A low-budget, Troma-style comedy/horror that aims to mix outrageous scenes of bad taste with gloopy special effects and broad comedy, Street Trash has attained something of a loyal cult following since its initial release in 1987. Personally, I can't quite see what the fuss is about: director Jim Muro occasionally achieves a satisfying balance of tastelessness and gross-out humour, but for the majority of the running time, his movie just isn't offensive enough to be shocking, bloody enough to be horrifying, or clever enough to be funny.

Furthermore, the narrative structure for Street Trash is almost as messy as one of its melted tramps, with its tale of dissolving drunks clumsily intertwined with several other random story lines: there's a dreary sub-plot featuring a hard-as-nails cop who is out to capture a psychotic Vietnam veteran, an unlikely romance that blossoms between Fred's teenage brother and an Asian chick sporting nasty 80s hair and makeup, and some rubbish about a smart mouthed doorman who runs into a spot of trouble with his mafia boss.

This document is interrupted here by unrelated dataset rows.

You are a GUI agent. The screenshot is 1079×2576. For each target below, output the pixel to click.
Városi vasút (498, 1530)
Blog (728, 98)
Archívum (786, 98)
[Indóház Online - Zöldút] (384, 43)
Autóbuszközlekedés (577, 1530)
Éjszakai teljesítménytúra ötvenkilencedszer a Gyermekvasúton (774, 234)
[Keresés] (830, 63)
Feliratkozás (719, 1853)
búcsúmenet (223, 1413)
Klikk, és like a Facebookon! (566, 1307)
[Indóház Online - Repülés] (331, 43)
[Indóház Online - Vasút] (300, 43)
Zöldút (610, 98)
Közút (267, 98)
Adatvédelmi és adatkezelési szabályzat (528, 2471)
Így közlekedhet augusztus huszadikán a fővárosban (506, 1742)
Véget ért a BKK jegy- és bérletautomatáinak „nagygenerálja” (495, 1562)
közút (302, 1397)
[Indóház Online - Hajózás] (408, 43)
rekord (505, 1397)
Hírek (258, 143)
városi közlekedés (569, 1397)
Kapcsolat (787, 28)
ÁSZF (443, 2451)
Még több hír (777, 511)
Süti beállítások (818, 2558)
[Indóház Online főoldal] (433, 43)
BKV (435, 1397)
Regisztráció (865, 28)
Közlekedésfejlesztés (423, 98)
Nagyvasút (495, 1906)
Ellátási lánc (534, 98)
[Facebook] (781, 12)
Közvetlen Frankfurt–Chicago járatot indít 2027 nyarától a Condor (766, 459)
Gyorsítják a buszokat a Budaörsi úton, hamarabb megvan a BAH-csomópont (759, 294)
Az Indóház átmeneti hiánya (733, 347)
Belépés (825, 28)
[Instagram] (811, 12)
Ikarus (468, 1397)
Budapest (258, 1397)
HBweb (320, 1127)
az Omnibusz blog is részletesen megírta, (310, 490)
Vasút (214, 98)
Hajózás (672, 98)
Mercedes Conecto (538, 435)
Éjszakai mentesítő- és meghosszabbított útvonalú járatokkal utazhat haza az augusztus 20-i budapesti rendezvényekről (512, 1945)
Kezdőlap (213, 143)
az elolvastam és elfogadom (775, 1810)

As for the much trumpeted 'melt' scenes, they are (with the exception of one impressive exploding hobo) very unconvincing, the victims dissolving into piles of what looks like fruit puree and multi-coloured paint.

Still, I suppose a viewing of this movie is still worthwhile thanks to its classic 'piggy-in-the-middle-with-a-severed-penis' scene, the moment where a hugely overweight, bald sleaze-bag indulges in a spot of non-explicit necrophilia (always good for a laugh), and the OTT finale in which a character is decapitated by a flying compressed-air cylinder.